[Work to be completed]: Your answer is the line containing "Task: Click the blue 短信发送 button in dialog" plus every line after it to the end of the data below, transcribed exactly and with nothing else.

(Beginning of Extracted information)

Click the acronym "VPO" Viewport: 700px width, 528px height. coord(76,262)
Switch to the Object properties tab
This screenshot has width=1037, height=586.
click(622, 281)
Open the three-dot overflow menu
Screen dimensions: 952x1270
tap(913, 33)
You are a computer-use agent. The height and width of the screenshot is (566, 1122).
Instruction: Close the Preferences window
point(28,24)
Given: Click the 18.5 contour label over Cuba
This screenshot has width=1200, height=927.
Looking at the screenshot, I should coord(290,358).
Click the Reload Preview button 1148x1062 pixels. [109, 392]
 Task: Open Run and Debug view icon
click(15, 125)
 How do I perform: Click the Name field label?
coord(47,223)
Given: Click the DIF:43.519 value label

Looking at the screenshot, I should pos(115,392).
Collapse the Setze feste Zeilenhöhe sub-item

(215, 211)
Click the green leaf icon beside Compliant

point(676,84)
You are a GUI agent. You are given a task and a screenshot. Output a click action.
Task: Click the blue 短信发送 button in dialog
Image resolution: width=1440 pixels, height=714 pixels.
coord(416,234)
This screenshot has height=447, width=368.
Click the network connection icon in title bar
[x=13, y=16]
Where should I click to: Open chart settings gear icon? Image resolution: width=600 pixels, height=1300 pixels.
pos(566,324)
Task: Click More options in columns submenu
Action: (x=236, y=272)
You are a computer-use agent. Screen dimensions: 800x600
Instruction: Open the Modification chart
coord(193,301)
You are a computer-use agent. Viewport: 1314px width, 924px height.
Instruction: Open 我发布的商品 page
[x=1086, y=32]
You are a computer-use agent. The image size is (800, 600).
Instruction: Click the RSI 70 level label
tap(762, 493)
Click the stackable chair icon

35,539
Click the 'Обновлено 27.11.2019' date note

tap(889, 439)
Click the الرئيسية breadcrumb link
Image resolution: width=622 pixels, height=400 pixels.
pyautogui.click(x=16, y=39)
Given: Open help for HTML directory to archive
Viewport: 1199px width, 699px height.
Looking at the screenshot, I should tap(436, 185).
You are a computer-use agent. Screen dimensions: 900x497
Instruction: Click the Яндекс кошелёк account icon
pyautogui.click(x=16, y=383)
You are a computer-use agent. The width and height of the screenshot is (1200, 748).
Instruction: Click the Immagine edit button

(End of Extracted information)

[Reply to the task]:
Task: Click the blue 短信发送 button in dialog
Image resolution: width=1440 pixels, height=714 pixels.
coord(416,234)
This screenshot has height=447, width=368.
Click the network connection icon in title bar
[x=13, y=16]
Where should I click to: Open chart settings gear icon? Image resolution: width=600 pixels, height=1300 pixels.
pos(566,324)
Task: Click More options in columns submenu
Action: (x=236, y=272)
You are a computer-use agent. Screen dimensions: 800x600
Instruction: Open the Modification chart
coord(193,301)
You are a computer-use agent. Viewport: 1314px width, 924px height.
Instruction: Open 我发布的商品 page
[x=1086, y=32]
You are a computer-use agent. The image size is (800, 600).
Instruction: Click the RSI 70 level label
tap(762, 493)
Click the stackable chair icon

35,539
Click the 'Обновлено 27.11.2019' date note

tap(889, 439)
Click the الرئيسية breadcrumb link
Image resolution: width=622 pixels, height=400 pixels.
pyautogui.click(x=16, y=39)
Given: Open help for HTML directory to archive
Viewport: 1199px width, 699px height.
Looking at the screenshot, I should tap(436, 185).
You are a computer-use agent. Screen dimensions: 900x497
Instruction: Click the Яндекс кошелёк account icon
pyautogui.click(x=16, y=383)
You are a computer-use agent. The width and height of the screenshot is (1200, 748).
Instruction: Click the Immagine edit button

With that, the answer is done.